▶ **Written request**:
Write out the material below line for line, without changing anything.

[Dataset records]
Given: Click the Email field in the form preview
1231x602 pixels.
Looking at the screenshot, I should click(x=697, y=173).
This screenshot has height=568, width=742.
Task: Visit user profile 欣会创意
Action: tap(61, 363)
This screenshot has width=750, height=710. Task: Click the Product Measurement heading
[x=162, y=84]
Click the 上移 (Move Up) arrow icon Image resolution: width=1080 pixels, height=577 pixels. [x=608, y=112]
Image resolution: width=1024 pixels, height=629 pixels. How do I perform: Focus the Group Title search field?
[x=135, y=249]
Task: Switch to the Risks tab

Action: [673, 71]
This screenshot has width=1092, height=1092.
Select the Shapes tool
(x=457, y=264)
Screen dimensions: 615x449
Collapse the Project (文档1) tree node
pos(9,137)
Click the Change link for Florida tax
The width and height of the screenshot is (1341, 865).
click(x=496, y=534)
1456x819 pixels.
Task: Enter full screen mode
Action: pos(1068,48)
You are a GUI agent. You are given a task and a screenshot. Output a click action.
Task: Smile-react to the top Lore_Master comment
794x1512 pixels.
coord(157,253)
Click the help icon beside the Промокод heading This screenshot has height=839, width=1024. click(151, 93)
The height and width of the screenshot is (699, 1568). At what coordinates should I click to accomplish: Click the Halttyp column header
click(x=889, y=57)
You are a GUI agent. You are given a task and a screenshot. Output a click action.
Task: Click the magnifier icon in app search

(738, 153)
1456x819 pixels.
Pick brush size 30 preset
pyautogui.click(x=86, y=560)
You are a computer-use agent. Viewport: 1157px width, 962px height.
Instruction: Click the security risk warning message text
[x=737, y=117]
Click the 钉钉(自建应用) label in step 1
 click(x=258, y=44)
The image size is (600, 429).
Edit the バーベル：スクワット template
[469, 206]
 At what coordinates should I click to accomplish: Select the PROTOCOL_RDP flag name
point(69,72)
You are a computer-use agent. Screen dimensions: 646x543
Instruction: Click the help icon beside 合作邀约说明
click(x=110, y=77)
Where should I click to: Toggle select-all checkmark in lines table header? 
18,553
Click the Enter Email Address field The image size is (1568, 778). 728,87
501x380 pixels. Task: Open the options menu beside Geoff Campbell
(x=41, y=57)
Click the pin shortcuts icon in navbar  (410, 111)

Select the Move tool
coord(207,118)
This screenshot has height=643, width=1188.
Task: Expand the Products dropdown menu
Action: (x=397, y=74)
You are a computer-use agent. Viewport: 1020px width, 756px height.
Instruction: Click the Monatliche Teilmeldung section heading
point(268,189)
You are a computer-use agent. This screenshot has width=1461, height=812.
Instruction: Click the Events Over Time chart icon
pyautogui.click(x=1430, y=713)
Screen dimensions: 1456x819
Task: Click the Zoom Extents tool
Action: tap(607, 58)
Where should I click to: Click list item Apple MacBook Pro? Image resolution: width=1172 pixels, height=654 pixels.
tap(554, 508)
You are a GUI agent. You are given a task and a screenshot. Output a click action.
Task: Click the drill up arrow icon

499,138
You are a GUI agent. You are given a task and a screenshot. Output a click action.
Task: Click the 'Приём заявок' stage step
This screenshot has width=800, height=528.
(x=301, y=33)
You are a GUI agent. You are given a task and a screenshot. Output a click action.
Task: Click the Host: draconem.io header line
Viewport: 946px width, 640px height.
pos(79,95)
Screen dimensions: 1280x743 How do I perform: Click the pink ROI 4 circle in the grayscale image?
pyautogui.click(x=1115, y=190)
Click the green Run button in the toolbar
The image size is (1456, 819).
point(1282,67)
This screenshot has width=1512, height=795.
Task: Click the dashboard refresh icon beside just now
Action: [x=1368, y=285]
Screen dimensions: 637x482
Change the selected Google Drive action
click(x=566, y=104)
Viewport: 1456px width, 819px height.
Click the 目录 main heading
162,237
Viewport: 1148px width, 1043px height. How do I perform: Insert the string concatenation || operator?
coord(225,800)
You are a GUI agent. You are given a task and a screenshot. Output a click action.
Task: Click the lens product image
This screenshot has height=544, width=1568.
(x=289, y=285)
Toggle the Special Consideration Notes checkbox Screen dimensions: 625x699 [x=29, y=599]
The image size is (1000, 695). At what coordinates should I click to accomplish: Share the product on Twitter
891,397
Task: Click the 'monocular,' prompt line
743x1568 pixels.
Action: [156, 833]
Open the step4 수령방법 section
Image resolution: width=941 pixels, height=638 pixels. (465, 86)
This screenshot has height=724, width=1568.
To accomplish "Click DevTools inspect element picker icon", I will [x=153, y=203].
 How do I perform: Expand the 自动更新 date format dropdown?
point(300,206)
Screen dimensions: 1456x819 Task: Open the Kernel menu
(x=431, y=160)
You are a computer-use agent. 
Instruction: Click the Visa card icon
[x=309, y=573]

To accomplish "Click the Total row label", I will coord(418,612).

▶ **Result below**:
Given: Click the Email field in the form preview
1231x602 pixels.
Looking at the screenshot, I should click(x=697, y=173).
This screenshot has height=568, width=742.
Task: Visit user profile 欣会创意
Action: tap(61, 363)
This screenshot has width=750, height=710. Task: Click the Product Measurement heading
[x=162, y=84]
Click the 上移 (Move Up) arrow icon Image resolution: width=1080 pixels, height=577 pixels. [x=608, y=112]
Image resolution: width=1024 pixels, height=629 pixels. How do I perform: Focus the Group Title search field?
[x=135, y=249]
Task: Switch to the Risks tab

Action: [673, 71]
This screenshot has width=1092, height=1092.
Select the Shapes tool
(x=457, y=264)
Screen dimensions: 615x449
Collapse the Project (文档1) tree node
pos(9,137)
Click the Change link for Florida tax
The width and height of the screenshot is (1341, 865).
click(x=496, y=534)
1456x819 pixels.
Task: Enter full screen mode
Action: pos(1068,48)
You are a GUI agent. You are given a task and a screenshot. Output a click action.
Task: Smile-react to the top Lore_Master comment
794x1512 pixels.
coord(157,253)
Click the help icon beside the Промокод heading This screenshot has height=839, width=1024. click(151, 93)
The height and width of the screenshot is (699, 1568). At what coordinates should I click to accomplish: Click the Halttyp column header
click(x=889, y=57)
You are a GUI agent. You are given a task and a screenshot. Output a click action.
Task: Click the magnifier icon in app search

(738, 153)
1456x819 pixels.
Pick brush size 30 preset
pyautogui.click(x=86, y=560)
You are a computer-use agent. Viewport: 1157px width, 962px height.
Instruction: Click the security risk warning message text
[x=737, y=117]
Click the 钉钉(自建应用) label in step 1
 click(x=258, y=44)
The image size is (600, 429).
Edit the バーベル：スクワット template
[469, 206]
 At what coordinates should I click to accomplish: Select the PROTOCOL_RDP flag name
point(69,72)
You are a computer-use agent. Screen dimensions: 646x543
Instruction: Click the help icon beside 合作邀约说明
click(x=110, y=77)
Where should I click to: Toggle select-all checkmark in lines table header? 
18,553
Click the Enter Email Address field The image size is (1568, 778). 728,87
501x380 pixels. Task: Open the options menu beside Geoff Campbell
(x=41, y=57)
Click the pin shortcuts icon in navbar  (410, 111)

Select the Move tool
coord(207,118)
This screenshot has height=643, width=1188.
Task: Expand the Products dropdown menu
Action: (x=397, y=74)
You are a computer-use agent. Viewport: 1020px width, 756px height.
Instruction: Click the Monatliche Teilmeldung section heading
point(268,189)
You are a computer-use agent. This screenshot has width=1461, height=812.
Instruction: Click the Events Over Time chart icon
pyautogui.click(x=1430, y=713)
Screen dimensions: 1456x819
Task: Click the Zoom Extents tool
Action: tap(607, 58)
Where should I click to: Click list item Apple MacBook Pro? Image resolution: width=1172 pixels, height=654 pixels.
tap(554, 508)
You are a GUI agent. You are given a task and a screenshot. Output a click action.
Task: Click the drill up arrow icon

499,138
You are a GUI agent. You are given a task and a screenshot. Output a click action.
Task: Click the 'Приём заявок' stage step
This screenshot has width=800, height=528.
(x=301, y=33)
You are a GUI agent. You are given a task and a screenshot. Output a click action.
Task: Click the Host: draconem.io header line
Viewport: 946px width, 640px height.
pos(79,95)
Screen dimensions: 1280x743 How do I perform: Click the pink ROI 4 circle in the grayscale image?
pyautogui.click(x=1115, y=190)
Click the green Run button in the toolbar
The image size is (1456, 819).
point(1282,67)
This screenshot has width=1512, height=795.
Task: Click the dashboard refresh icon beside just now
Action: [x=1368, y=285]
Screen dimensions: 637x482
Change the selected Google Drive action
click(x=566, y=104)
Viewport: 1456px width, 819px height.
Click the 目录 main heading
162,237
Viewport: 1148px width, 1043px height. How do I perform: Insert the string concatenation || operator?
coord(225,800)
You are a GUI agent. You are given a task and a screenshot. Output a click action.
Task: Click the lens product image
This screenshot has height=544, width=1568.
(x=289, y=285)
Toggle the Special Consideration Notes checkbox Screen dimensions: 625x699 [x=29, y=599]
The image size is (1000, 695). At what coordinates should I click to accomplish: Share the product on Twitter
891,397
Task: Click the 'monocular,' prompt line
743x1568 pixels.
Action: [156, 833]
Open the step4 수령방법 section
Image resolution: width=941 pixels, height=638 pixels. (465, 86)
This screenshot has height=724, width=1568.
To accomplish "Click DevTools inspect element picker icon", I will [x=153, y=203].
 How do I perform: Expand the 自动更新 date format dropdown?
point(300,206)
Screen dimensions: 1456x819 Task: Open the Kernel menu
(x=431, y=160)
You are a computer-use agent. 
Instruction: Click the Visa card icon
[x=309, y=573]

To accomplish "Click the Total row label", I will coord(418,612).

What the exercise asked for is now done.